On any given day, the market may fall on a big news story, only to recover the very next day. Foreign currencies fluctuate. Oil prices are all over the map. The 2020 pandemic caught the entire world off guard. With so many factors moving the market, how do you stay anchored?

With a little perspective and a financial plan that goes beyond your portfolio.

Investments are an important part of financial planning because over time, investments can help you grow your wealth. But investments lose value from time to time and if you choose (or worse if you’re forced) to sell them at that time, you’ll lock in losses. That’s why the best financial planning includes a range of financial options that reinforce each other.

Knowing that you have an emergency cash reserve, permanent life insurance cash value (which doesn’t rise and fall with the markets) and (if you’re in retirement) steady income from an annuity means that you don’t have to worry during a down market.

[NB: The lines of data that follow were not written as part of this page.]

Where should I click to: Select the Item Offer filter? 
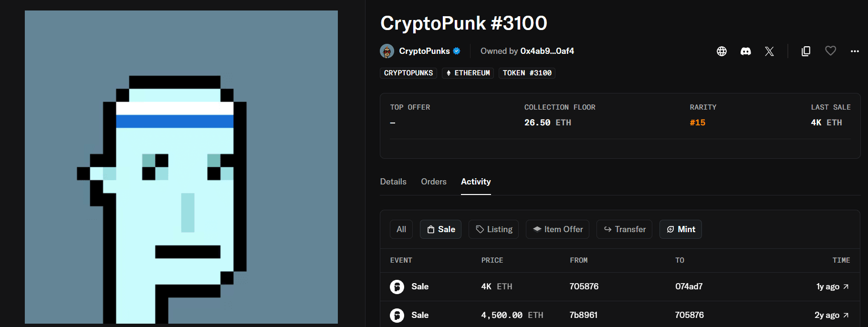tap(557, 229)
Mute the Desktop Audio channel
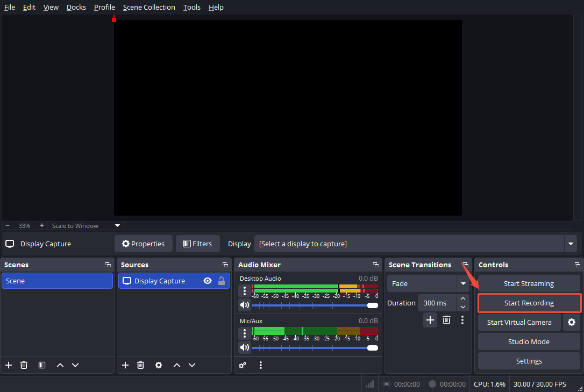This screenshot has width=584, height=392. tap(245, 305)
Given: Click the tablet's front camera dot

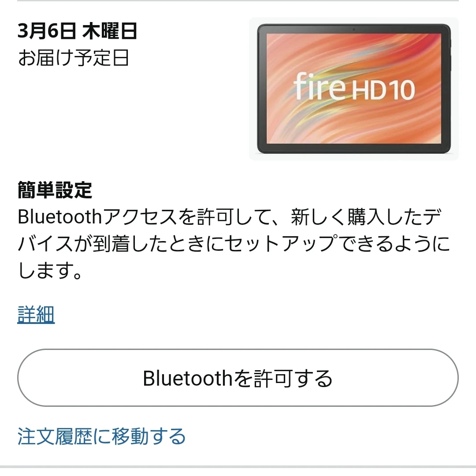Looking at the screenshot, I should [354, 29].
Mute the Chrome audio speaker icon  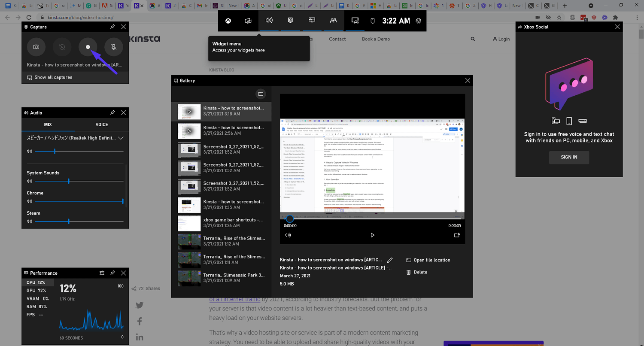[x=30, y=201]
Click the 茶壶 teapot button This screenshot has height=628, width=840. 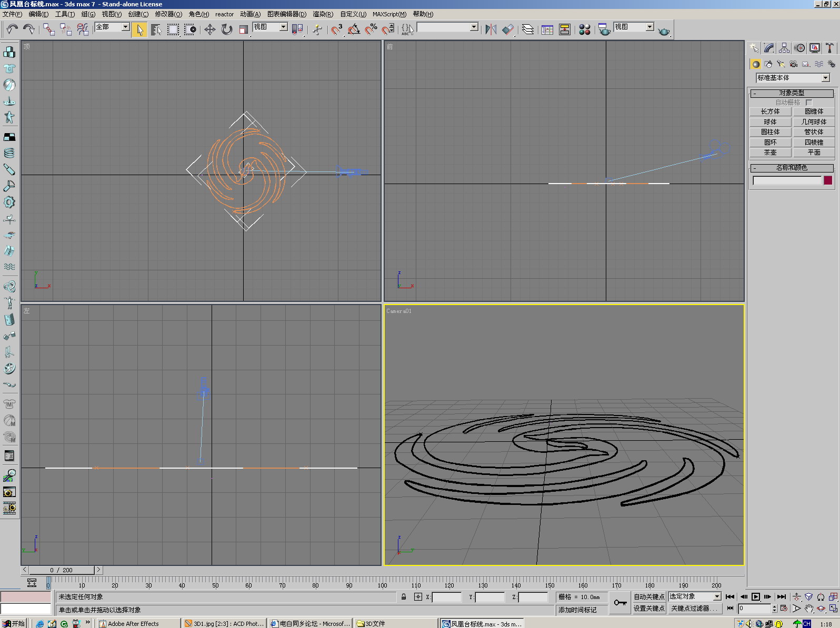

When the stock market gets volatile, it’s crucial to remember the specific role investments serve in your plan. If it’s for long-term growth, there’s no reason to get wrapped up in short-term turbulence.

Why you shouldn’t fear volatility in the market

Let’s say you commute to work every single day. You’re probably going to take the fastest, most efficient route. In normal conditions, this is the path you’ll stick to, day in and day out.

Building a long-term financial plan isn’t all that different. When you’ve appropriately balanced your risk, put safeguards around what you have and maintain a clear vision of where you want to go, you’re establishing the most efficient route to your ultimate destination.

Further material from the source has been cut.